┌──

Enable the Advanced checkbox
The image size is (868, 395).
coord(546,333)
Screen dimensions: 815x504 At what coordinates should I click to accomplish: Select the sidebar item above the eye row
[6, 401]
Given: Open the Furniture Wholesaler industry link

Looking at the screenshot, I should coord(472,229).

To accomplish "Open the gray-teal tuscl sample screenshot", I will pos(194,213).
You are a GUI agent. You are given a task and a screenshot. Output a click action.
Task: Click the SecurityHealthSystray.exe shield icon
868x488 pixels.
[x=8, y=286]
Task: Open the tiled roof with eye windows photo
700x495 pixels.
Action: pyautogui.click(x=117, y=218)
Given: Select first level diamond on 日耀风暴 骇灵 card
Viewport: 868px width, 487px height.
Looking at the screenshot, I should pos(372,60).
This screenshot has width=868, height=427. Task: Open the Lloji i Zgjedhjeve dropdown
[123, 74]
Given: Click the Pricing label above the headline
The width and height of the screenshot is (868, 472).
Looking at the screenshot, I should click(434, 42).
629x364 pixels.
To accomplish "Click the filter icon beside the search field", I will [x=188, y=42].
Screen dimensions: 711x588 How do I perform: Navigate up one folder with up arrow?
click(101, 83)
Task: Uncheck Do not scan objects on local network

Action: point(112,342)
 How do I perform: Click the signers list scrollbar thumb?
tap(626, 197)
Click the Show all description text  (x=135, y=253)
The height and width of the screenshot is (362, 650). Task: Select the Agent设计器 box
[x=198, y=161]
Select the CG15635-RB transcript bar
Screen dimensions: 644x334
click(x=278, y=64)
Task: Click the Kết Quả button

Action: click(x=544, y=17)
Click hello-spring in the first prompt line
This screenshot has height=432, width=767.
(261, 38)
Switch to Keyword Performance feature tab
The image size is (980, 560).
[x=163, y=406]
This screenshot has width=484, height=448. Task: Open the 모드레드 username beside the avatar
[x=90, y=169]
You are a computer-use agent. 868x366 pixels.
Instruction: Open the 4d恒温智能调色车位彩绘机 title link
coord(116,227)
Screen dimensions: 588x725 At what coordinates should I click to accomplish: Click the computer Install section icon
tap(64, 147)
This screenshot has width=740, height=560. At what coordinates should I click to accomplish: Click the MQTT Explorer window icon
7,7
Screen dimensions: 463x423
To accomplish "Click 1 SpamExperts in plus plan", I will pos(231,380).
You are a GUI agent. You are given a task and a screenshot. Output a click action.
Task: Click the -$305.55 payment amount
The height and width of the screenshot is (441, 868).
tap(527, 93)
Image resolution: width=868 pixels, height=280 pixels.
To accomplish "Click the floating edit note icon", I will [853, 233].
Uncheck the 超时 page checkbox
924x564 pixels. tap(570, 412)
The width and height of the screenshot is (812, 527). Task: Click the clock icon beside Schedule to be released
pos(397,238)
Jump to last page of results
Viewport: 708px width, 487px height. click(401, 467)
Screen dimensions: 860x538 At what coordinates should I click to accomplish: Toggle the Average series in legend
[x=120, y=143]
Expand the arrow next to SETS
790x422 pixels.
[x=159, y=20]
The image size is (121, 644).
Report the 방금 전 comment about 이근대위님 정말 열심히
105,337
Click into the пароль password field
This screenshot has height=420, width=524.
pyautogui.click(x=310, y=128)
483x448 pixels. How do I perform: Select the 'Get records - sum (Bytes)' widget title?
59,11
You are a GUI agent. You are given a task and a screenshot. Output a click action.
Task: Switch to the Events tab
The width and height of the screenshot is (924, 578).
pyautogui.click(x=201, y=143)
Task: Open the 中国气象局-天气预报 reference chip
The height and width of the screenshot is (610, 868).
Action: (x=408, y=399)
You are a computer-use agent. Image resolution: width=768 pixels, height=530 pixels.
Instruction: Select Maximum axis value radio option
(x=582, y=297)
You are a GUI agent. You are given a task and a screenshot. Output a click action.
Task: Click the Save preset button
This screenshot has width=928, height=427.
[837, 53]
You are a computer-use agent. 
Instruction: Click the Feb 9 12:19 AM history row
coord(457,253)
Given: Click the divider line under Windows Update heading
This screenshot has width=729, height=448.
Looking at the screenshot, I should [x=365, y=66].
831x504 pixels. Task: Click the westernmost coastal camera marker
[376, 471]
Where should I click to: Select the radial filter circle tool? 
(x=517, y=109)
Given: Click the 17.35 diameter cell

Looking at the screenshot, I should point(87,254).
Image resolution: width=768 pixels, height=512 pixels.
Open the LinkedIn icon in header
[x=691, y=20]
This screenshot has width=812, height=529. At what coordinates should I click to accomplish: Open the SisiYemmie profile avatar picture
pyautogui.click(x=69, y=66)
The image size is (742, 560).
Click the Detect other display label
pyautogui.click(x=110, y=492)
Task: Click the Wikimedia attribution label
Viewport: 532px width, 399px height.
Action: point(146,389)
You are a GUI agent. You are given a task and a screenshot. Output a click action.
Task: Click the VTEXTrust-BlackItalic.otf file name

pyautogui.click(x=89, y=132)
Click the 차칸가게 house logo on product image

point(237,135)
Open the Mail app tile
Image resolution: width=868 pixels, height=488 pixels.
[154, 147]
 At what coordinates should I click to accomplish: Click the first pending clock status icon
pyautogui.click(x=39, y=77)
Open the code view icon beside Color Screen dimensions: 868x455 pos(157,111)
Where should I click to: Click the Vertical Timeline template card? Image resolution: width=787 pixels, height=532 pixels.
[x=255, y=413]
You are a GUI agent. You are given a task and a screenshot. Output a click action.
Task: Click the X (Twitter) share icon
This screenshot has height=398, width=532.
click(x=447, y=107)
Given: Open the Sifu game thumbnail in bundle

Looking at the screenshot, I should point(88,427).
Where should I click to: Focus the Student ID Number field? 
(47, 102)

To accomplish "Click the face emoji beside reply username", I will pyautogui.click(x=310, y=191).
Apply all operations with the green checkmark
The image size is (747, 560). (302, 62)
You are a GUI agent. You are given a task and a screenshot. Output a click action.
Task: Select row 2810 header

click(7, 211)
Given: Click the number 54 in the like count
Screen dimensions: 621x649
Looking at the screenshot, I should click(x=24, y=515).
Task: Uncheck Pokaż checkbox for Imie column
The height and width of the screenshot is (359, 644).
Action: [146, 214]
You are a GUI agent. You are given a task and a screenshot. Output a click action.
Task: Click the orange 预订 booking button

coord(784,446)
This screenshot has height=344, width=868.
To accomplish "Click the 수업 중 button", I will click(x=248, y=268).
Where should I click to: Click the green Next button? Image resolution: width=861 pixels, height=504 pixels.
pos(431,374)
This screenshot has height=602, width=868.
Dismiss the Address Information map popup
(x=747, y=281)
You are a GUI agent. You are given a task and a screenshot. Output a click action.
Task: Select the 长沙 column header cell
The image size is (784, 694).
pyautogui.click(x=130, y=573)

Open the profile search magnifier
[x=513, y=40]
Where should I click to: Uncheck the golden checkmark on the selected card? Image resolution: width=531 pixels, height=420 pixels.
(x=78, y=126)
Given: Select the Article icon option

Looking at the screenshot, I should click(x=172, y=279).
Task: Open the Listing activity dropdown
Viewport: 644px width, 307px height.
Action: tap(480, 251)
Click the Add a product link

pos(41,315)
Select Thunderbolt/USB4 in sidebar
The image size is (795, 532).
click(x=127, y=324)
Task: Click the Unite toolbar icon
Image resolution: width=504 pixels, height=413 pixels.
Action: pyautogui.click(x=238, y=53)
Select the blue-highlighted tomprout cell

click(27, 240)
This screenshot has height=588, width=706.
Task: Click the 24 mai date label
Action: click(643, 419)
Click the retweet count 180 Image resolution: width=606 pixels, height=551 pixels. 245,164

└──

### WHAT THE TASK ASKS:
Copy each line in the entries above where the word "column" shows up.

### ANSWER TO THE PROBLEM:
Task: Uncheck Pokaż checkbox for Imie column
Task: Select the 长沙 column header cell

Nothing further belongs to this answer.